待办任务 →
把下面这些行中从包含“Viewport: 2576px width, 992px”的那一行起、到全部行的最后为止的部分原样重新写出来，首尾两行都算在内，回答里不要带图片。

给定数据 →
■ ■ ■ ■ ■

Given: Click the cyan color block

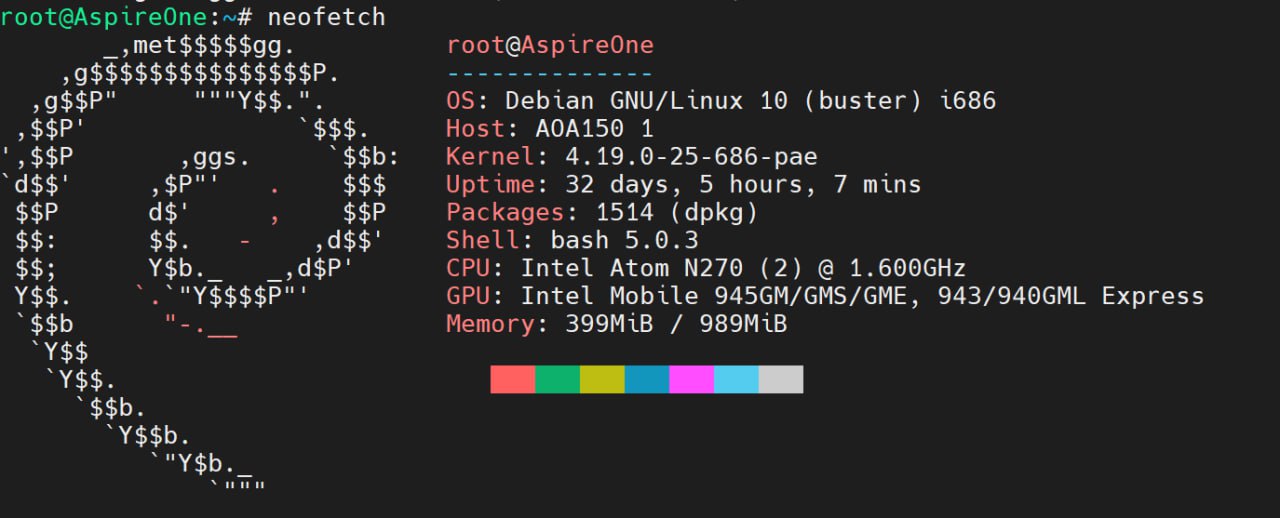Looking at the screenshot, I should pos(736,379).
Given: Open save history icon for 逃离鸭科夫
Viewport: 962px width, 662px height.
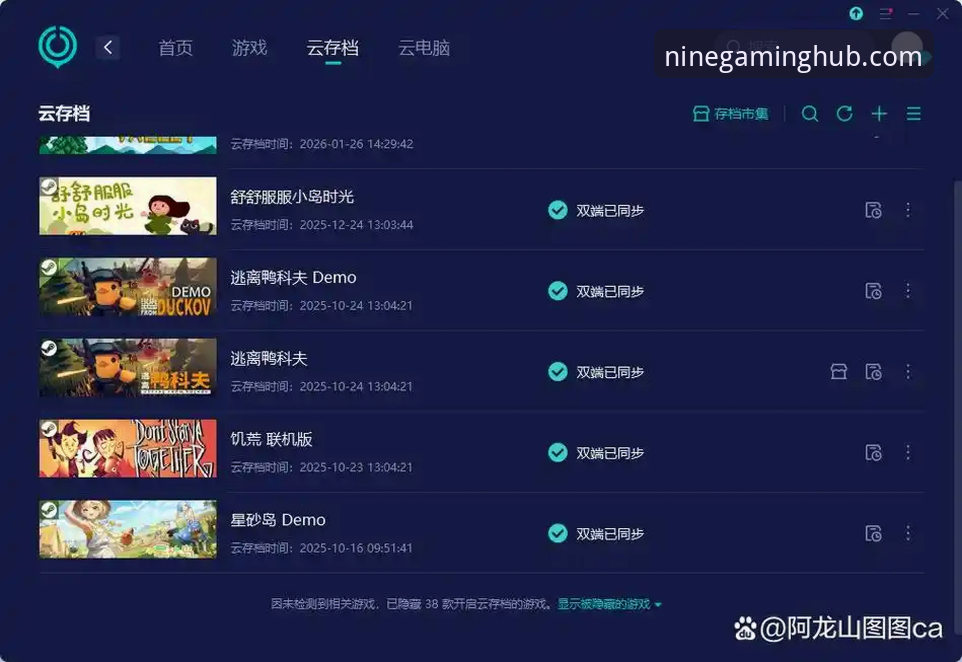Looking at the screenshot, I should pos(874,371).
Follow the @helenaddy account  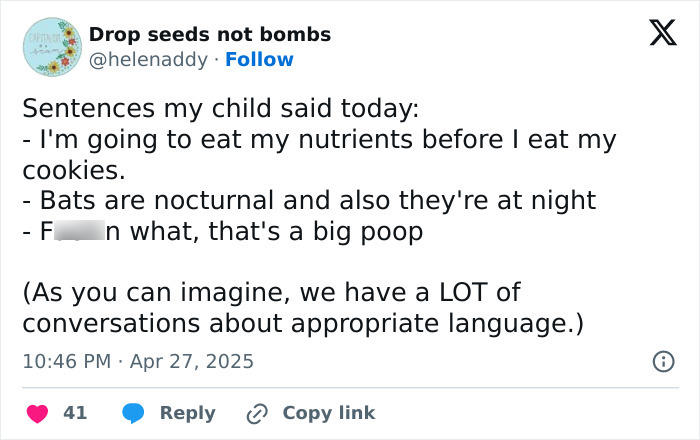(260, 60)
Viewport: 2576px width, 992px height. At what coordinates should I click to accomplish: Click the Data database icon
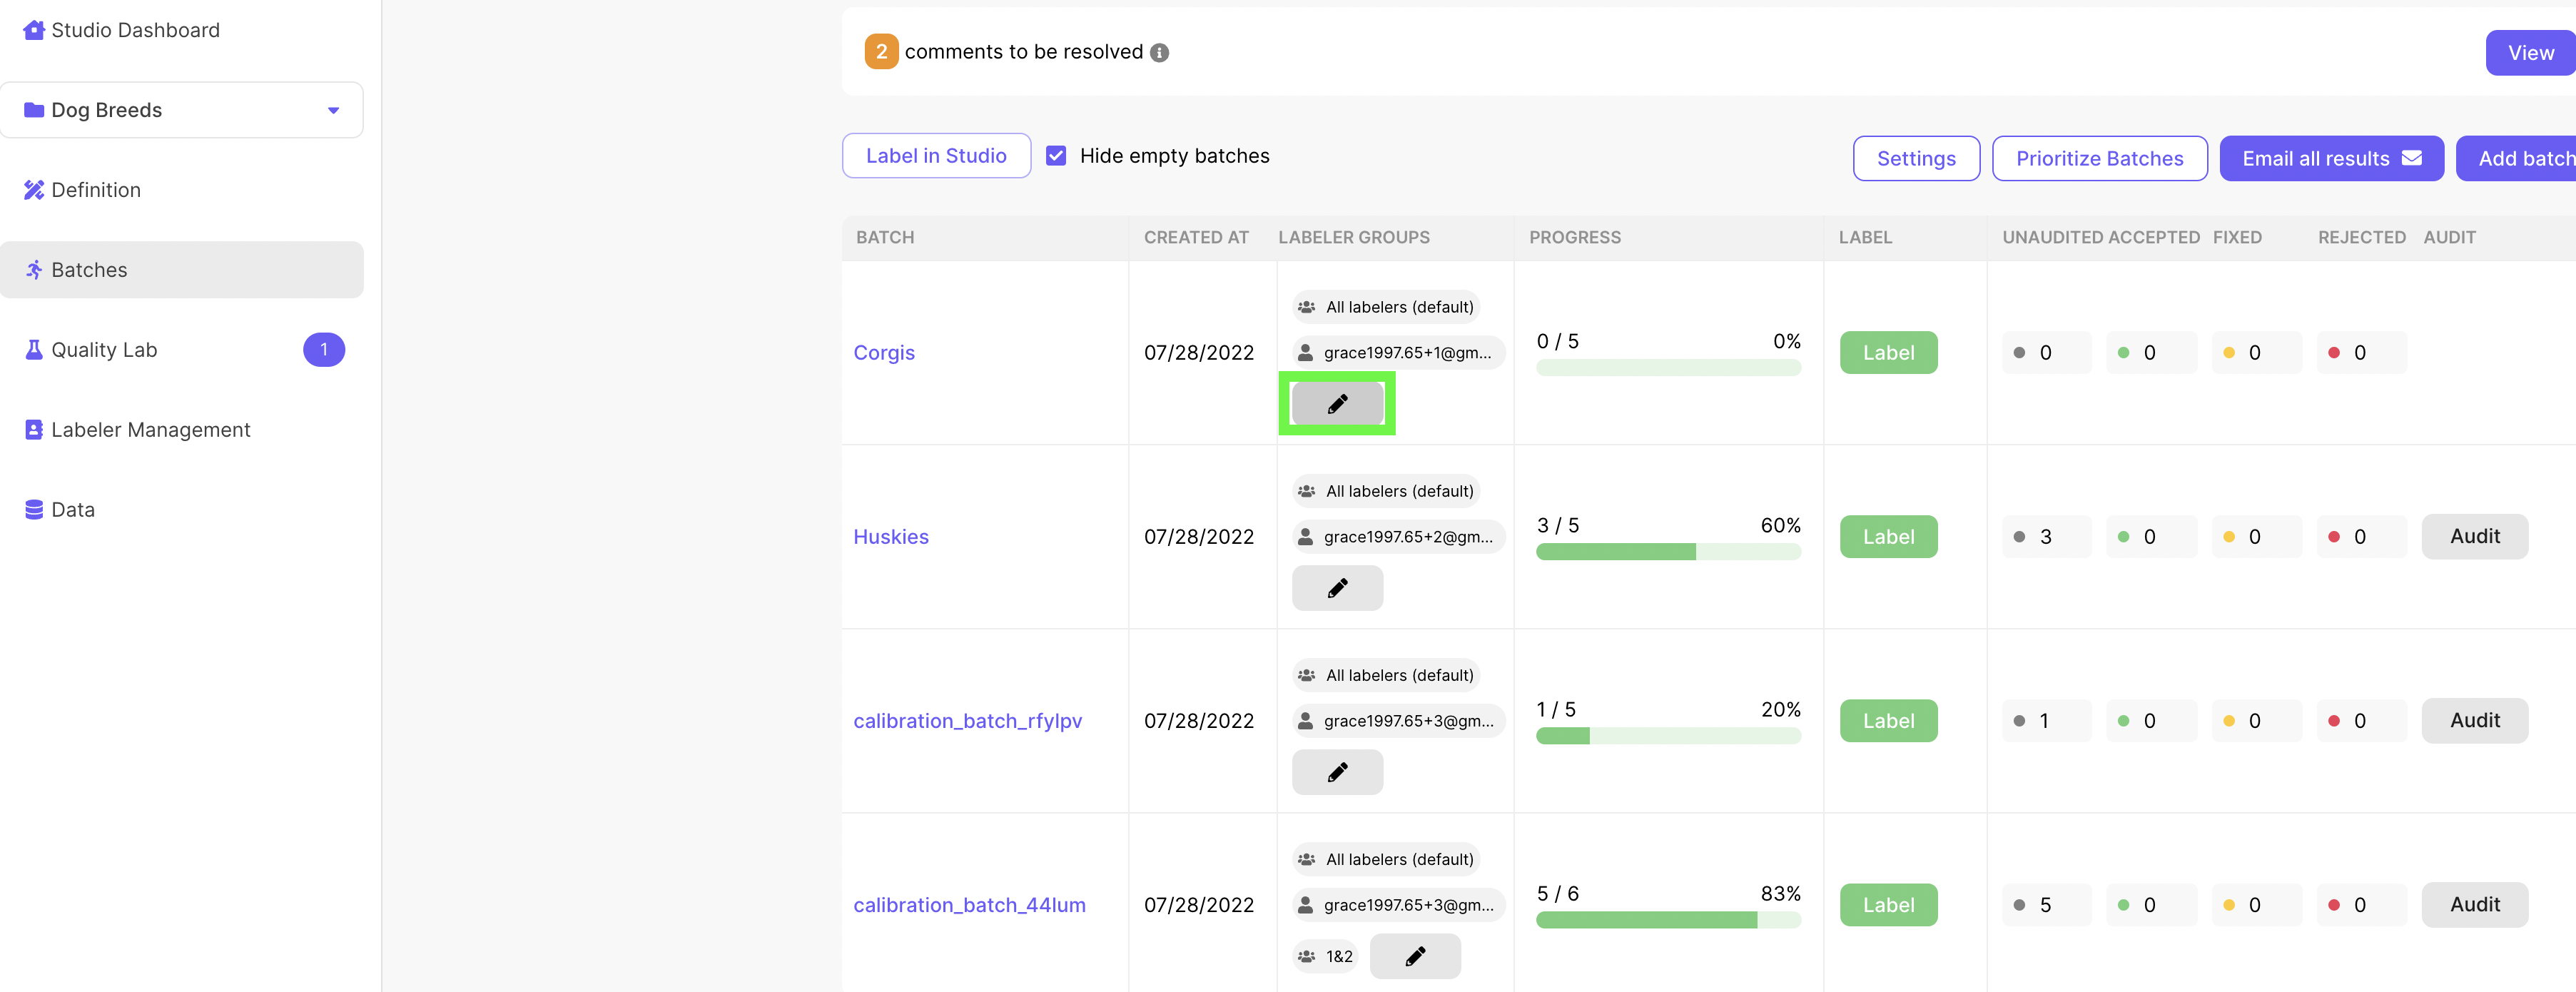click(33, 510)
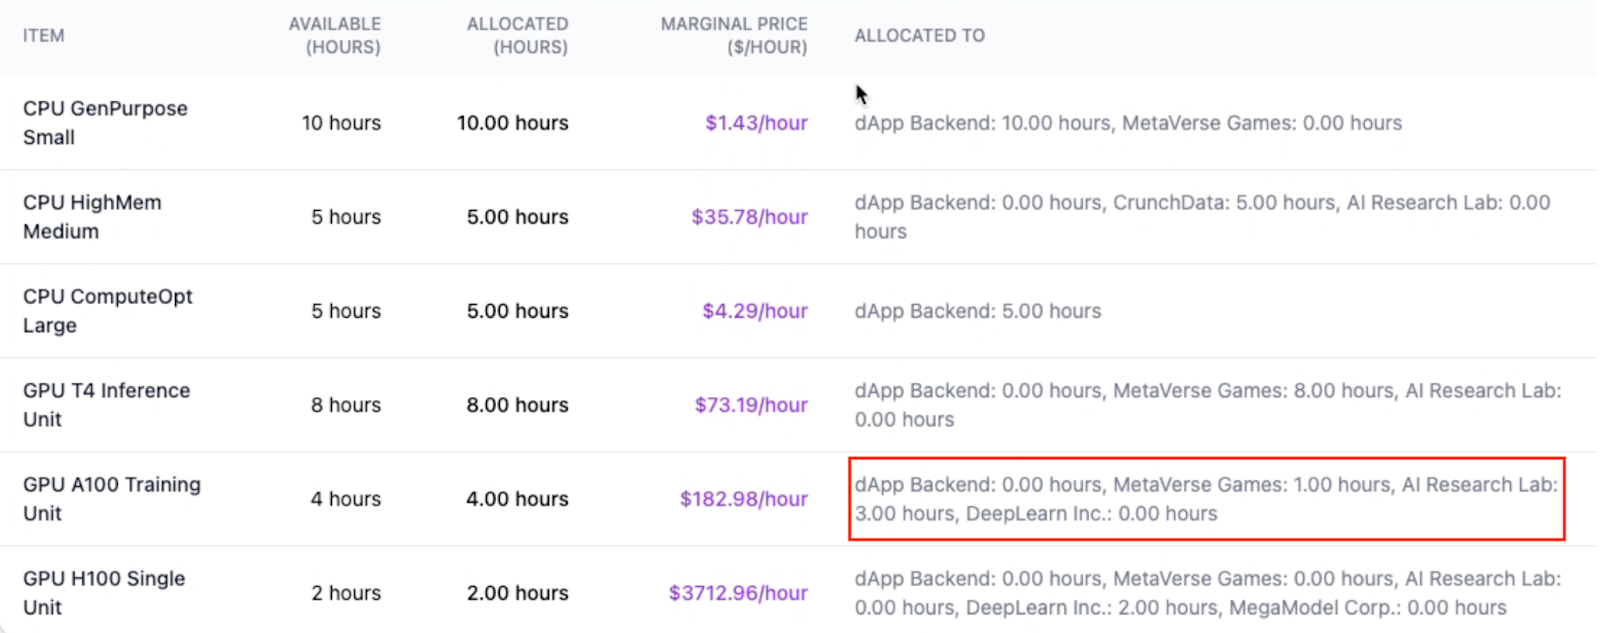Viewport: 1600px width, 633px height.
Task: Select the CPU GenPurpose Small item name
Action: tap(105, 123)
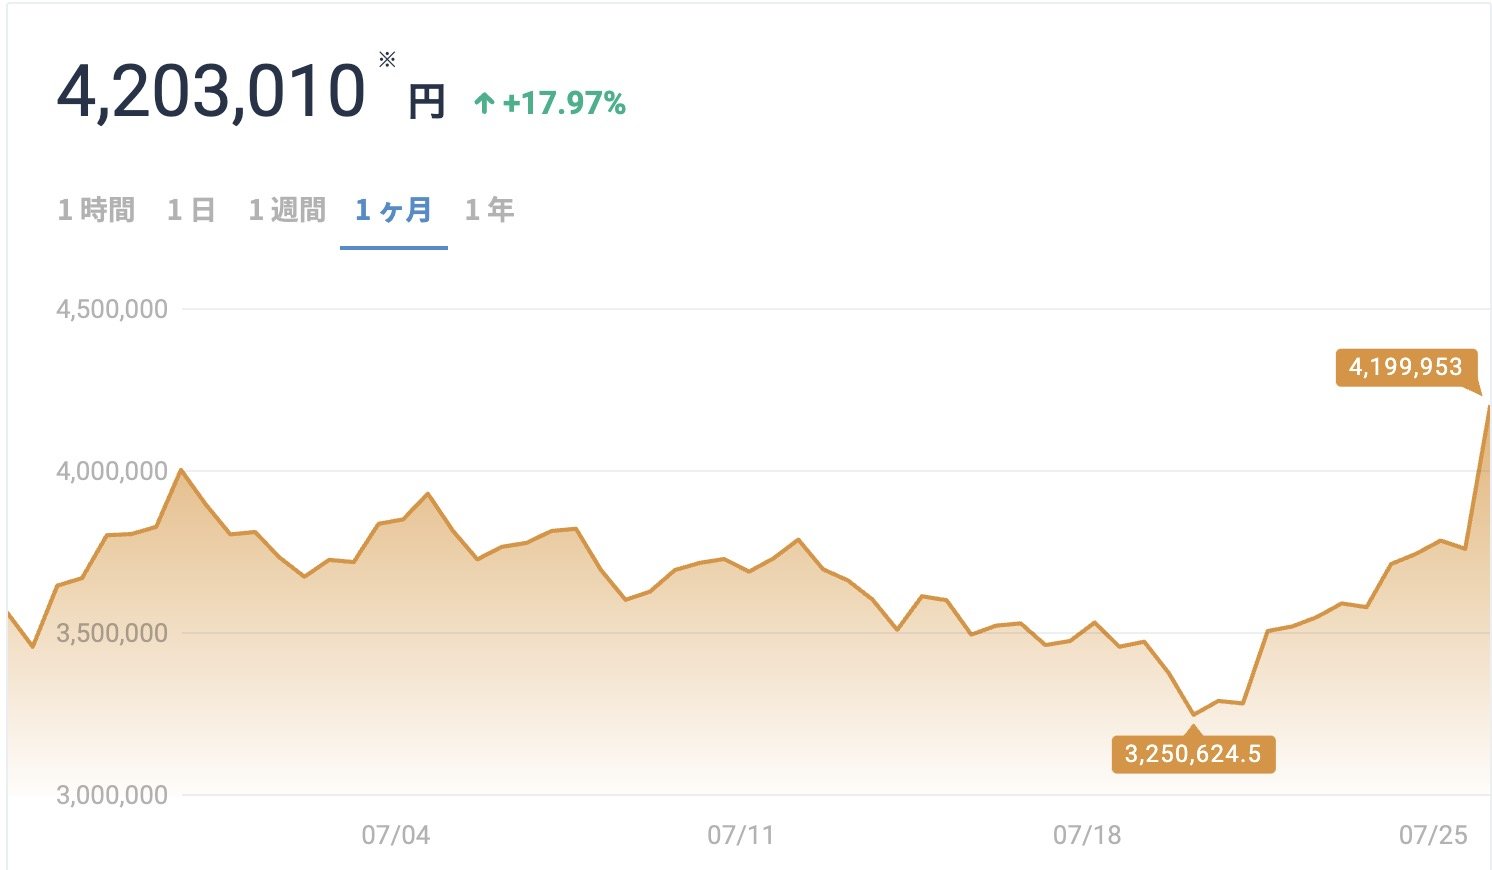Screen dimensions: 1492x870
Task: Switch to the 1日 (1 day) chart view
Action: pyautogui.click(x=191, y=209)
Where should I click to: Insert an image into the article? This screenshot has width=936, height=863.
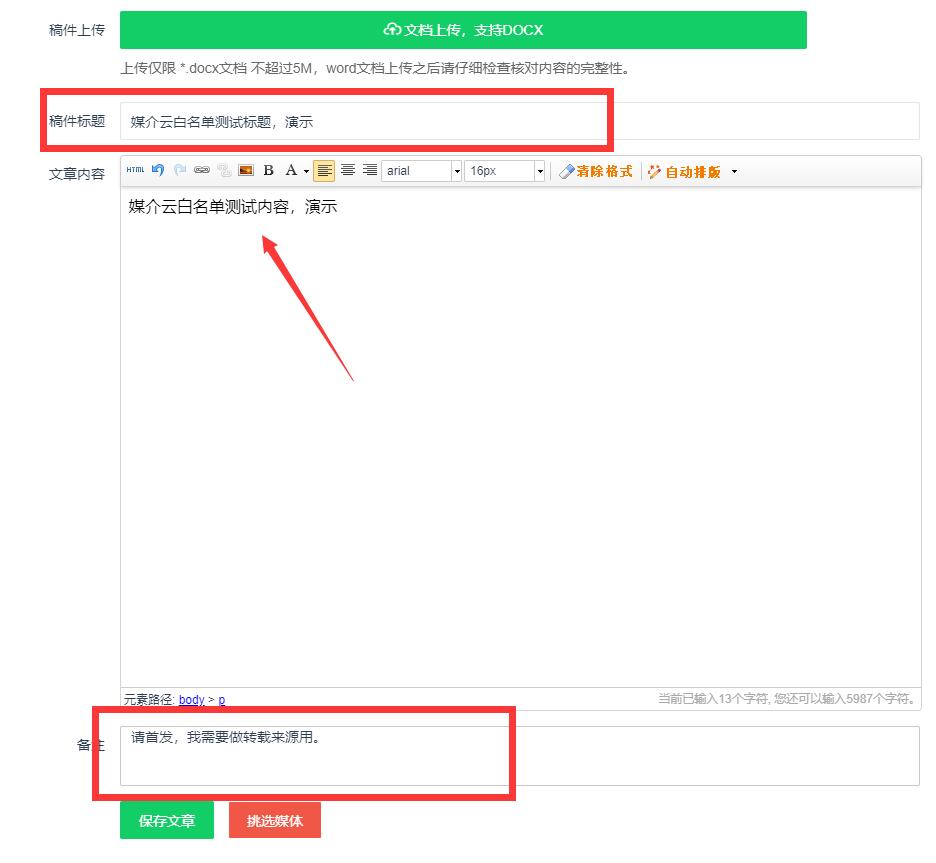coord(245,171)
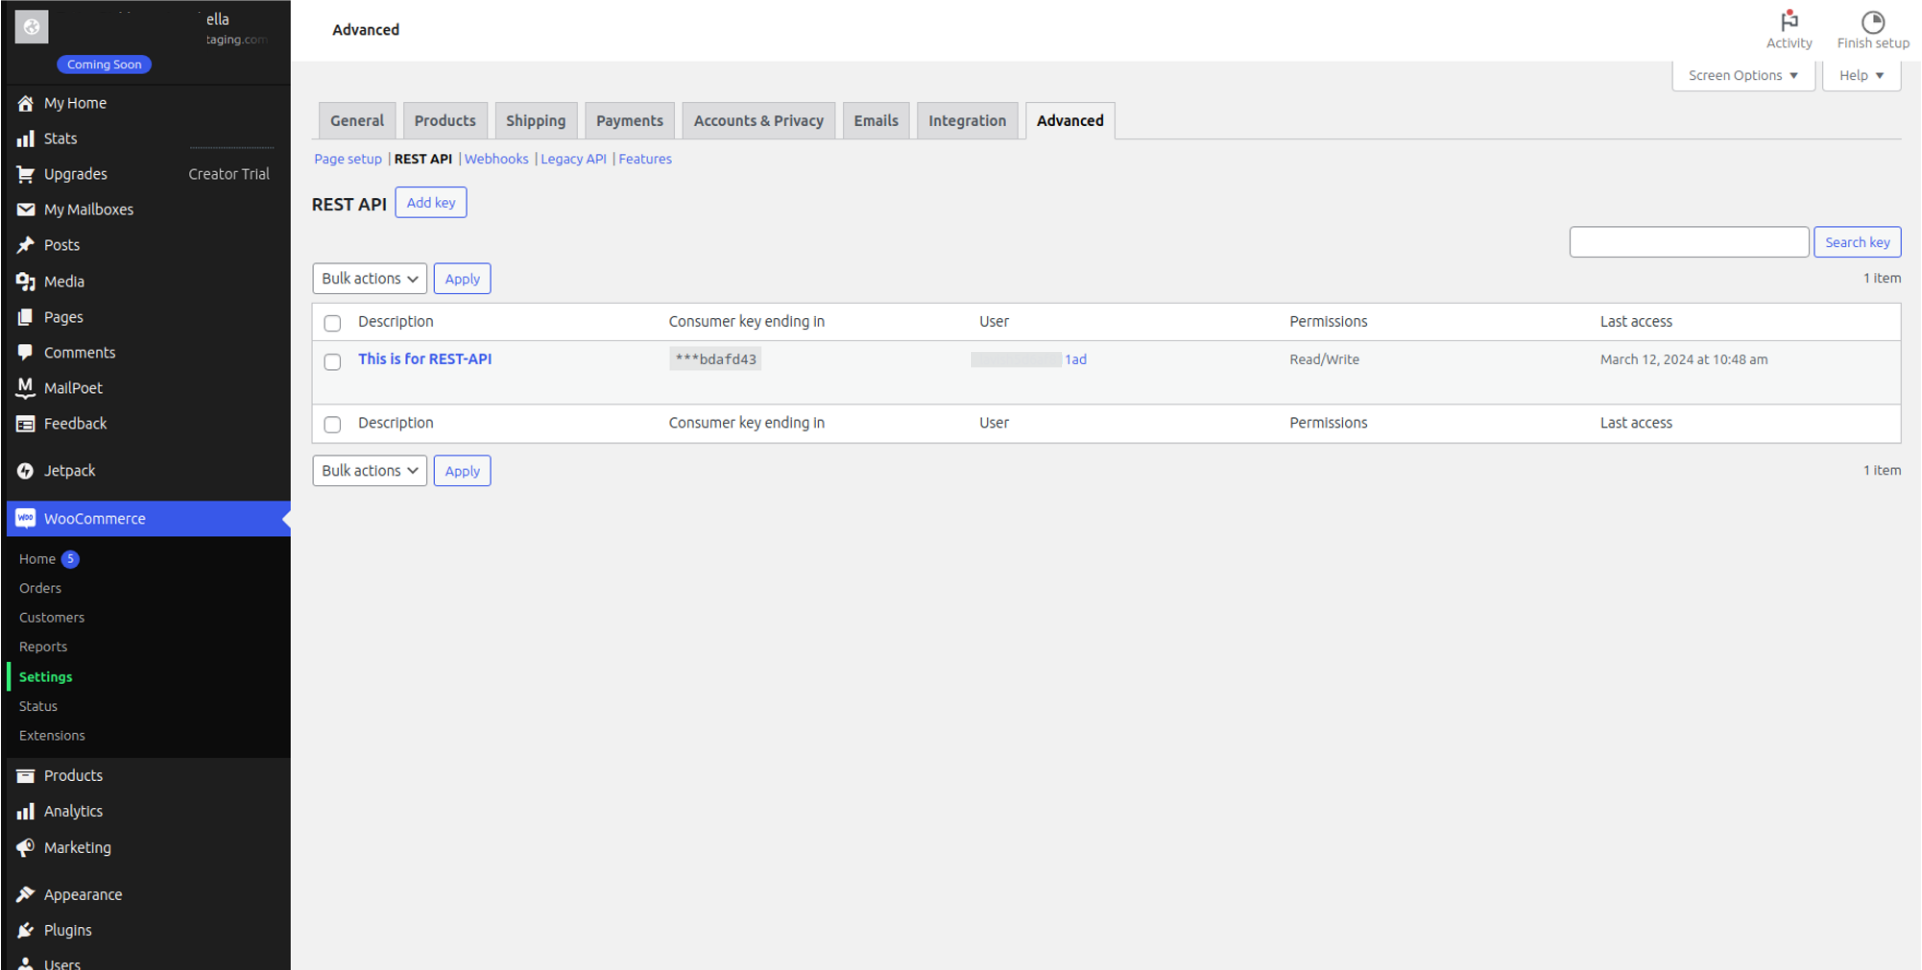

■ ■ ■ ■ ■

本题作答 →
Viewport: 2576px width, 992px height. At what coordinates should I click to accomplish: Click the Data database icon
click(33, 510)
Viewport: 1600px width, 633px height.
Task: Select the CPU GenPurpose Small item name
Action: tap(105, 123)
Screen dimensions: 1492x870
Task: Switch to the 1日 (1 day) chart view
Action: pyautogui.click(x=191, y=209)
Where should I click to: Insert an image into the article? This screenshot has width=936, height=863.
coord(245,171)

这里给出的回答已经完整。